Unfortunately, I didn’t find any. What I found were numerous blogs about looking for sex online. And the discouraged seekers wondered why they couldn’t seem to connect with anyone in a real relationship.

It made me sad.

Our society has duped us into believing that sex and love are equivalent entities. But sex does not equal love, and those who believe it does are left in lonely puzzlement.

I read a portion of a blog that related a dating experience in which a conversation regarding the size of breasts was the compelling reason for a date. Another confused soul was thrilled about the sex they were having as a result of online searches, but lamented their inability to find someone interested in a serious relationship. Seriously.

How unfortunate that we’ve bought the lie.
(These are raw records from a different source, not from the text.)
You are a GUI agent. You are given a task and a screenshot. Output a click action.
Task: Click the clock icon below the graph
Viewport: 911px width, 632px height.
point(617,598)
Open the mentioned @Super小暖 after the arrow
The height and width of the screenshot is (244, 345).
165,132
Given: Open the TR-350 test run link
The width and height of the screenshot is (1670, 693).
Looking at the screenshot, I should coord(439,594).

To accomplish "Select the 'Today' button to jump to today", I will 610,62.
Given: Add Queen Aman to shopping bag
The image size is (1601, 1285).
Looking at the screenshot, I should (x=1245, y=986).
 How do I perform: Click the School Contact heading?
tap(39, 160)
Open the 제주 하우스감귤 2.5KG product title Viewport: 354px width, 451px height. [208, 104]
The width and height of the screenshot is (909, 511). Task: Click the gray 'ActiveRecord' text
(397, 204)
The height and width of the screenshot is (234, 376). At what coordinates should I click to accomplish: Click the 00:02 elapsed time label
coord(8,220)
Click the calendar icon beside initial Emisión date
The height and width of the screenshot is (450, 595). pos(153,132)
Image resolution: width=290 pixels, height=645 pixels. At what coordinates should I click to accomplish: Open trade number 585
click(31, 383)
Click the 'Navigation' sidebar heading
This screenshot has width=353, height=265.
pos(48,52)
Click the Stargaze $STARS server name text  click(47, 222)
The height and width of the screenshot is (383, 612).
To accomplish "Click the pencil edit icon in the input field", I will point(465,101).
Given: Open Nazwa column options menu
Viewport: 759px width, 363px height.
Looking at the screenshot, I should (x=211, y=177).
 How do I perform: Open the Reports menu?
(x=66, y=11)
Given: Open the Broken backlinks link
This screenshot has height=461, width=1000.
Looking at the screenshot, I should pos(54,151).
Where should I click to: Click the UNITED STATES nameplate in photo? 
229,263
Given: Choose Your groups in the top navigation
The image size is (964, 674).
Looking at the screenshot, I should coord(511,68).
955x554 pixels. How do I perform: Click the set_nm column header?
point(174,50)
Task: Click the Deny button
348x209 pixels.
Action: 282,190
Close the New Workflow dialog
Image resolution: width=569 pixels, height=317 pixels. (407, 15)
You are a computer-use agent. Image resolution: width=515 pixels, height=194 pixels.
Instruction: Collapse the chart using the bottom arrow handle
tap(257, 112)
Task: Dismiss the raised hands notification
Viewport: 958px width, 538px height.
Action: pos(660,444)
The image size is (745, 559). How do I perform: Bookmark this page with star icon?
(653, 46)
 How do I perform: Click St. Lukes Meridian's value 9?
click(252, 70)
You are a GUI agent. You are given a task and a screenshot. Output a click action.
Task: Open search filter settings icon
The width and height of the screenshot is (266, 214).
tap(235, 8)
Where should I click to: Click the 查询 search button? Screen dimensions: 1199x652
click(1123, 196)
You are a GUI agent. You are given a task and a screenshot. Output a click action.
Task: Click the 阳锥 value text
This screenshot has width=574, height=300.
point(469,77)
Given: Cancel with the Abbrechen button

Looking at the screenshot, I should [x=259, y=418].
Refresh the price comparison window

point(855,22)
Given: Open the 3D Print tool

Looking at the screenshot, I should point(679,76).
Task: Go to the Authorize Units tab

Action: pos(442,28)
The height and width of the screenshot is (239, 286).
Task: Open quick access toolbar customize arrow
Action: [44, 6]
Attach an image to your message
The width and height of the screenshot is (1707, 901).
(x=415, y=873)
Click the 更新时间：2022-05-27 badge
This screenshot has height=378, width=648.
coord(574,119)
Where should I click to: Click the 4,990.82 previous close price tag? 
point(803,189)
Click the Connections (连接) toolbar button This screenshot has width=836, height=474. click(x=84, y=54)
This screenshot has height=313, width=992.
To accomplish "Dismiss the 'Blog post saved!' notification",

Sex wasn’t intended for entertainment. Beginning with it leaves us with nowhere to go except into more extreme expressions of it or onto the next person. This even starts in junior high! Twelve year olds “go out” with each other because of a physical attraction (that boy/girl is cute). Their relationship consists of hugging and kissing. No real conversations about who they are (or becoming), no real friendship, no hanging out except for the entertainment of making out.

Love making is intended as an act of consummation between two who have already come to know each other intimately through conversation, shared experiences and time spent enjoying each others company. It is a fulfillment physically of an emotional, mental and spiritual bond. No wonder people feel empty and alone. Physically satisfied perhaps, but emotionally left wanting.

Casual sex may seem satisfying if you haven’t experienced actual love making.

The culmination of joining together in every way is a far greater experience than simply hooking up for the physical pleasure. Great sex can be had for a drink, but a great relationship requires an investment of time which can eventually lead to even greater sex. According to an article in the Huffington Post, married folks have better and more frequent sex. No wonder. Sex was intended for married couples. It makes sense that many singles are frustrated with their relationship situation, or lack thereof.

This isn’t about morality.

This is about a great plan gone horribly wrong and leaving in its wake confusion, loneliness and frustration. Both my husband and I can attest to the fact that following the “way of the world” in this area left us feeling lost and lonely in our pasts, but changing our way of thinking and focusing on relationships rather than on physical satisfaction changed the parameters of who we met and spent time with.

Perhaps people would find the availability and quality of relationship more what they long for if they reconsider what they are truly looking for and why. For us, it was well worth the shift in focus, even if it meant sifting through those who hadn’t, and waiting for the right person who wanted more than a sexual experience.

What has your experience been with internet dating? What are you looking for?